We have considered all of Malcolm’s remaining arguments and find them to be without merit. Accordingly, we AFFIRM the judgment and order of the district court.
. We lack jurisdiction to consider the district court’s December 9, 2010 order denying plaintiff’s second post-judgment Rule 60(b) motion, as Malcolm did not file an amended notice of appeal as required by the Federal Rules of Appellate Procedure. See Fed. R.App. P. 4(a)(4)(B)(ii).
. After we vacated the portion of the district court's judgment relating to Malcolm's claim that she was unlawfully denied her health insurance benefits, see Malcolm IV, 399 Fed. Appx. at 682, the proper vehicle for plaintiff to pursue her claim on this ground was through the remanded action, not through pursuing a second, duplicative action. Cf. Curtis v. Citibank, N.A., 226 F.3d 133, 138-39 (2d Cir.2000) (''[P]laintiffs have no right to maintain two actions on the same subject in the same court, against the same defendant at the same time.”).

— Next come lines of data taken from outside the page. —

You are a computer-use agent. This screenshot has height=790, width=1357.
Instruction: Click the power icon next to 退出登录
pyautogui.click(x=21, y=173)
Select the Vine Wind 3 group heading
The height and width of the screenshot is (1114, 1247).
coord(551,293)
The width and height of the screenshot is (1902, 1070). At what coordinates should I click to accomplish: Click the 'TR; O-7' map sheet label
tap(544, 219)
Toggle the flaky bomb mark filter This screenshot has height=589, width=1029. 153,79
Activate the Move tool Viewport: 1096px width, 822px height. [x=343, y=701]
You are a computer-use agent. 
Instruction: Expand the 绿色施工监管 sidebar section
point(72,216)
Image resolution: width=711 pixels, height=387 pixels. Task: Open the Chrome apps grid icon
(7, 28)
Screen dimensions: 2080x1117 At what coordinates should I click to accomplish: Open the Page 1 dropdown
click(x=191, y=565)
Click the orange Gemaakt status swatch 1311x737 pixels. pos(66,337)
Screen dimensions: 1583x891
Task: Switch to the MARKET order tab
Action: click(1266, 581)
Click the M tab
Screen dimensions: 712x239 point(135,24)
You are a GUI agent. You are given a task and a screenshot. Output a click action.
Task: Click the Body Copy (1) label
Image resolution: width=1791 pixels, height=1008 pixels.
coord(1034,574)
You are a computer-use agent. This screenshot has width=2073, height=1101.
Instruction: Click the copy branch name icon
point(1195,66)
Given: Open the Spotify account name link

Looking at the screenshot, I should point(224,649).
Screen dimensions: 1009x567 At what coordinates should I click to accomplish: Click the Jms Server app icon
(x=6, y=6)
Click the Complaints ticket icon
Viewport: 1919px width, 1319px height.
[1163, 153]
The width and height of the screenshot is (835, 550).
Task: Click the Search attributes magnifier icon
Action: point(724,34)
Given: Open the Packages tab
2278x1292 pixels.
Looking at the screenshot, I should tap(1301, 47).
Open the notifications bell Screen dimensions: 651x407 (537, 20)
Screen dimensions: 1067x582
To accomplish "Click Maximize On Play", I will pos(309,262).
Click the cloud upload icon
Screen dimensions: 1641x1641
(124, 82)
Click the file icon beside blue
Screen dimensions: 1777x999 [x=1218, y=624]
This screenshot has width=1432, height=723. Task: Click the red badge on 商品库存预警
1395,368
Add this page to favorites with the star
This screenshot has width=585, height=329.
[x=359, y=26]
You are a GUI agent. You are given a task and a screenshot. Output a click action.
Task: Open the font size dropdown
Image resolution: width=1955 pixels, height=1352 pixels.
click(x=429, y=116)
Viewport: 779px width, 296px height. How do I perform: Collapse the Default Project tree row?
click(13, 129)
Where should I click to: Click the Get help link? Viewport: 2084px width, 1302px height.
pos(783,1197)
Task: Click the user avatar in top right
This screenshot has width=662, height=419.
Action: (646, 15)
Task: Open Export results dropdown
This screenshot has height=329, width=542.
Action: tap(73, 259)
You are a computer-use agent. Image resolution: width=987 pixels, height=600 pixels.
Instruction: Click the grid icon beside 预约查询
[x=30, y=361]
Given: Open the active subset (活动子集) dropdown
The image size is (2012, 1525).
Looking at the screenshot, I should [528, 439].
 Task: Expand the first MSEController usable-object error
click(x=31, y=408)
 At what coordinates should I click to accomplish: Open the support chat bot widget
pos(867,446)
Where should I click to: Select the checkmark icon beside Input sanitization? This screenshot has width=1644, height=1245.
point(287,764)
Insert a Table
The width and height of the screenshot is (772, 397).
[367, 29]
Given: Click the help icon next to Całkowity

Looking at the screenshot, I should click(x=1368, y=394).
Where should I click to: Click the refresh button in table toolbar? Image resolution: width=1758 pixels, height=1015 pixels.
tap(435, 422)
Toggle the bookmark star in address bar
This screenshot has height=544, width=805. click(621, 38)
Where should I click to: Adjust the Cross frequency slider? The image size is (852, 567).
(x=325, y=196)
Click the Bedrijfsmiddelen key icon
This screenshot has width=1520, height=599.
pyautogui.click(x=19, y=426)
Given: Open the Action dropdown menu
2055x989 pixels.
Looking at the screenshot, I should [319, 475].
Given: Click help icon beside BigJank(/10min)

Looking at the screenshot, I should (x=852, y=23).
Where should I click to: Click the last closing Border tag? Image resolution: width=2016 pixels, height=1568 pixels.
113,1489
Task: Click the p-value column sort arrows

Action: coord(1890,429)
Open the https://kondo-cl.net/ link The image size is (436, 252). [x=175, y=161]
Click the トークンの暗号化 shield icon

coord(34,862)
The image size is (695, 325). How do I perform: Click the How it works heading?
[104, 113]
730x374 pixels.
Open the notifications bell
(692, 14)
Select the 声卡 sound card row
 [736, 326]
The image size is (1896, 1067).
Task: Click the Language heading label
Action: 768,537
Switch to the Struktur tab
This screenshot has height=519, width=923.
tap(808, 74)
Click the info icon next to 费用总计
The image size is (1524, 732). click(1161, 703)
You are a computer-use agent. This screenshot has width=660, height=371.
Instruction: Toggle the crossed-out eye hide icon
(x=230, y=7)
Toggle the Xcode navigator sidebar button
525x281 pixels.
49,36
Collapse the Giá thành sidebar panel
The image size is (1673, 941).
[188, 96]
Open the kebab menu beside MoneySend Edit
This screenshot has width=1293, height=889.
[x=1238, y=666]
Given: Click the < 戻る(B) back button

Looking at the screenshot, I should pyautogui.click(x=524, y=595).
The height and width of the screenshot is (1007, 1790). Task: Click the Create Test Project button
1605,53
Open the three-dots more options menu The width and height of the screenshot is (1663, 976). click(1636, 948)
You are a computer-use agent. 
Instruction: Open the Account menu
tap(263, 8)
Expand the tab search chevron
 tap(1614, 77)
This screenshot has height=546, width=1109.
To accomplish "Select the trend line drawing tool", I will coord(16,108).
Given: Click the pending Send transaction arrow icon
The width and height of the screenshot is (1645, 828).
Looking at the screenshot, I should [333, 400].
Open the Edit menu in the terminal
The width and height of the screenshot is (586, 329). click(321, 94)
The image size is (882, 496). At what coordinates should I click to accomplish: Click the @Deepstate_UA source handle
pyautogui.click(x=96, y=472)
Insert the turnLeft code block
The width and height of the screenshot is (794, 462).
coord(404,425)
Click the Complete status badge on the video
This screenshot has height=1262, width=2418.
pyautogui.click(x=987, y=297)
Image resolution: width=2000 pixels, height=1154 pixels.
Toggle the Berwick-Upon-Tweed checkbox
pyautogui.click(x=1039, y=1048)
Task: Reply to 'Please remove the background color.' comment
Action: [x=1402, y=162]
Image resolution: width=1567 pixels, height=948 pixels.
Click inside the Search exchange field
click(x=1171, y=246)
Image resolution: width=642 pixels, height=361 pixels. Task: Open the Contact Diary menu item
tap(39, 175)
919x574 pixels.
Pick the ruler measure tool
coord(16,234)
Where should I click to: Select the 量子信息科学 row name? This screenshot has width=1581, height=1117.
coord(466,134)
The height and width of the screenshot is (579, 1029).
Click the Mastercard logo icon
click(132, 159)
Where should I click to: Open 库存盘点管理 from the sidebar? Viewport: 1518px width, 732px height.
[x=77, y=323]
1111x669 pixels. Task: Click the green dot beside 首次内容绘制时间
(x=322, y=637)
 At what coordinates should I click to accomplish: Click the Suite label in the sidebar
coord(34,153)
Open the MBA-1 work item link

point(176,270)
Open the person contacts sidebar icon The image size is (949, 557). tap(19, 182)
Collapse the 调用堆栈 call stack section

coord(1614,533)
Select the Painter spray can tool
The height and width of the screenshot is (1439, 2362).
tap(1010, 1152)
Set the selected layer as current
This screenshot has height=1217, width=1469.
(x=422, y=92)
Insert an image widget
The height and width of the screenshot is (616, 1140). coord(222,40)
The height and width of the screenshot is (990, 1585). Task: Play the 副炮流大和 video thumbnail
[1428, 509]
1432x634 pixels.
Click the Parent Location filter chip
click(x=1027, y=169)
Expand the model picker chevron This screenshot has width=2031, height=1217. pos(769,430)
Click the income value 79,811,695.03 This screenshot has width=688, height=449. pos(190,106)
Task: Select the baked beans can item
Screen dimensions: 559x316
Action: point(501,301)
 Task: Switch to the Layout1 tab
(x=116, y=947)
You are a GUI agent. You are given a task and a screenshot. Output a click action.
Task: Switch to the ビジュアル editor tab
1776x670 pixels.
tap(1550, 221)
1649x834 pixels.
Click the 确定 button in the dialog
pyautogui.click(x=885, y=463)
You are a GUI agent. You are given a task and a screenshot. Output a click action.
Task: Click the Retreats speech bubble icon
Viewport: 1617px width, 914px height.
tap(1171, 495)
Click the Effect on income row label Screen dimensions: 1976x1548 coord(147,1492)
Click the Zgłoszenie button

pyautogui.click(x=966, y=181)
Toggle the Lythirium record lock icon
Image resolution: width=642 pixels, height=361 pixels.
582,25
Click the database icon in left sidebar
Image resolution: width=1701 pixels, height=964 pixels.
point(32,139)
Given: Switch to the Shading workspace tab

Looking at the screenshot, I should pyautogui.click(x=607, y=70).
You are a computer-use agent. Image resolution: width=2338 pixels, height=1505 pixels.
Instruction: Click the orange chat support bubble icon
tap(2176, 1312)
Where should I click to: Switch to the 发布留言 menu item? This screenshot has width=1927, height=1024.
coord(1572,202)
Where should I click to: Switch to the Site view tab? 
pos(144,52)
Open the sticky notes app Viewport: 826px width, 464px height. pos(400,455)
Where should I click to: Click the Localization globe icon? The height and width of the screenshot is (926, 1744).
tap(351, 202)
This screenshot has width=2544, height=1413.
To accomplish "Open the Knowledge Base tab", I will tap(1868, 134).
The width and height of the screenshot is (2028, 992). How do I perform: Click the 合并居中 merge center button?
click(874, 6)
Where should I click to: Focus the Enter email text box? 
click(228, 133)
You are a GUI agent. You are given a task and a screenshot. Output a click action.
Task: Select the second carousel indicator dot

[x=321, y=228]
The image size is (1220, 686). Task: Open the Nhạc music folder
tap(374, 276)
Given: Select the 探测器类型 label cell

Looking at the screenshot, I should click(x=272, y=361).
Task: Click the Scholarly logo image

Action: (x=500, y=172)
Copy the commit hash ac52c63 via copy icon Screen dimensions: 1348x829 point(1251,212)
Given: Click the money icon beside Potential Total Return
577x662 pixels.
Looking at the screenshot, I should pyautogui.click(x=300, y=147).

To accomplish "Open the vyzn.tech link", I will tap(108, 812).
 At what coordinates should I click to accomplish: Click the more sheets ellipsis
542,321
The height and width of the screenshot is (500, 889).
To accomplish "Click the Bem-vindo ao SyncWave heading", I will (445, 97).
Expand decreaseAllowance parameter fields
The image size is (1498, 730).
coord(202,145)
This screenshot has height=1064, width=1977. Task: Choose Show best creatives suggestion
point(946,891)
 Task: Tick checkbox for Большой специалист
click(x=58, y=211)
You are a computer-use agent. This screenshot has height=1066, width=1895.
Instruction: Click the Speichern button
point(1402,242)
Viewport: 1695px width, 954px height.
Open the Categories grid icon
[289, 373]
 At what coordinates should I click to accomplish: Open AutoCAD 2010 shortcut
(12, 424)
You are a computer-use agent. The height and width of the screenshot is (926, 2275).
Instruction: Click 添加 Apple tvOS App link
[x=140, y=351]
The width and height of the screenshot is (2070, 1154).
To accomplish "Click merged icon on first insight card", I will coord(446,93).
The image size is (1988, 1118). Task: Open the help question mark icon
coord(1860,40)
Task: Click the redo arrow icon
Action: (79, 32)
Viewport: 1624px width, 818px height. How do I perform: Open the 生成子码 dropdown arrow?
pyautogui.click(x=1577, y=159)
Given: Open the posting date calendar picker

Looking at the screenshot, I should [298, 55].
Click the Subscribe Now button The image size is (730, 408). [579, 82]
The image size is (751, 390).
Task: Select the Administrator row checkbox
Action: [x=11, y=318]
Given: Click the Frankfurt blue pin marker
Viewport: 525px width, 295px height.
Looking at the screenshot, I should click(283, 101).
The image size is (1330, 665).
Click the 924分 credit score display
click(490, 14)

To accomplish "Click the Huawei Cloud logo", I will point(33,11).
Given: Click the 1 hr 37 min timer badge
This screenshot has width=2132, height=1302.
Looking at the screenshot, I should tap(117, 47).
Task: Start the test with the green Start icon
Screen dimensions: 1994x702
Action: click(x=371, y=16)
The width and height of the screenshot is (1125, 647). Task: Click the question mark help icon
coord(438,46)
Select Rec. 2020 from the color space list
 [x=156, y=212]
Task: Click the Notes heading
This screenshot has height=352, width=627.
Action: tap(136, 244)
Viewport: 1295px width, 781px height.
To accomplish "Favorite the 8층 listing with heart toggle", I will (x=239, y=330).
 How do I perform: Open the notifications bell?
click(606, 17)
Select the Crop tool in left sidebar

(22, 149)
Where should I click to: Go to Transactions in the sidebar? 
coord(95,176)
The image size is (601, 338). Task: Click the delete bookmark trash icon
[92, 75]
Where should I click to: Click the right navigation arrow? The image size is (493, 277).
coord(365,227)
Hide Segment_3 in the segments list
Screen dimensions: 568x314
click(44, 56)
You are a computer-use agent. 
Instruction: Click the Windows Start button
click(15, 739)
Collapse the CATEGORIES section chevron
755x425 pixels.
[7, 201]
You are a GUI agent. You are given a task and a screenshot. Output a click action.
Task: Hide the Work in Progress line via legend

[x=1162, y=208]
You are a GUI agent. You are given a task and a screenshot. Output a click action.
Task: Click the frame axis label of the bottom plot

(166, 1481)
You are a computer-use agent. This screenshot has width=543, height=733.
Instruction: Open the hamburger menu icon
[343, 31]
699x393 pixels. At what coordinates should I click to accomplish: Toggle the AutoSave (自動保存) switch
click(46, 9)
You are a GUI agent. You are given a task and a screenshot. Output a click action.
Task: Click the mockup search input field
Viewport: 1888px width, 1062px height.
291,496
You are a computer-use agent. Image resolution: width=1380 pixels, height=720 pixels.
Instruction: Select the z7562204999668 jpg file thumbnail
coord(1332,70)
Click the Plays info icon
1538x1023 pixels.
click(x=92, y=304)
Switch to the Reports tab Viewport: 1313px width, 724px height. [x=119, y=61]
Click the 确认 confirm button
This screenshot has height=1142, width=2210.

. Because we conclude that the district court did not err in concluding that Malcolm’s claims were subject to claim preclusion, we likewise find no abuse of discretion in the court’s denial of Malcolm’s Rule 60(b) motion in which she sought reconsideration of that decision, as none of the arguments or allegations set forth in that motion would have cured the preclusive effect of the prior federal and state court judgments. See Transaero, Inc. v. La Fuerza Aerea Boliviana, 162 F.3d 724, 729 (2d Cir.1998) (denial of Rule 60(b) motions reviewed for an abuse of discretion).